FrankenPHP Path Confusion Vulnerability in CGI Handling Allows Arbitrary File Execution

A path confusion vulnerability has been identified in FrankenPHP versions prior to 1.11.2. The issue arises in the application's CGI path splitting logic, which improperly processes Unicode characters during case conversion. This flaw can lead to the execution of unintended files as PHP scripts, potentially allowing for remote code execution.

Impact

Exploitation of this vulnerability can result in arbitrary file execution, with the executed file potentially containing malicious PHP code, leading to remote code execution on the server.

Reproduction

The vulnerability can be reproduced by uploading a file with a .txt extension that contains malicious PHP code, such as a web shell, to a location within the document root.
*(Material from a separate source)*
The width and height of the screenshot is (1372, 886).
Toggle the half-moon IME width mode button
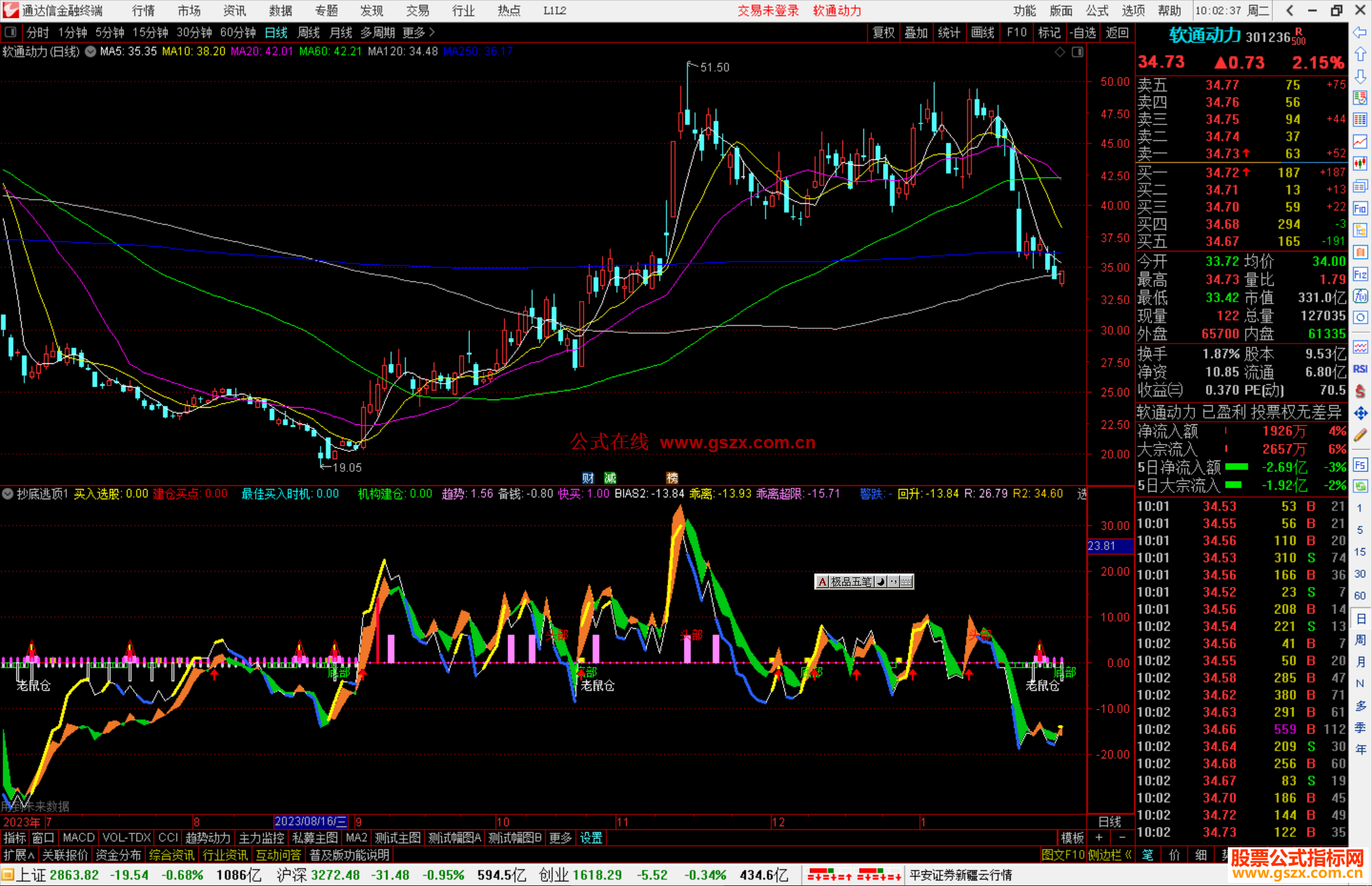[880, 582]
Then, a request can be crafted that includes specific multi-byte Unicode characters, such as 'Ⱥ', to manipulate the 'SCRIPT_FILENAME' and 'SCRIPT_NAME' variables. This causes FrankenPHP to execute the uploaded .txt file as a PHP script, executing the embedded malicious code.

Remediation

Users are advised to upgrade to FrankenPHP version 1.11.2, which addresses this vulnerability. Additionally, ensure that user-uploaded files are stored outside of the public document root and implement strict Web Application Firewall (WAF) rules to reject requests with certain multi-byte Unicode characters in the URL path.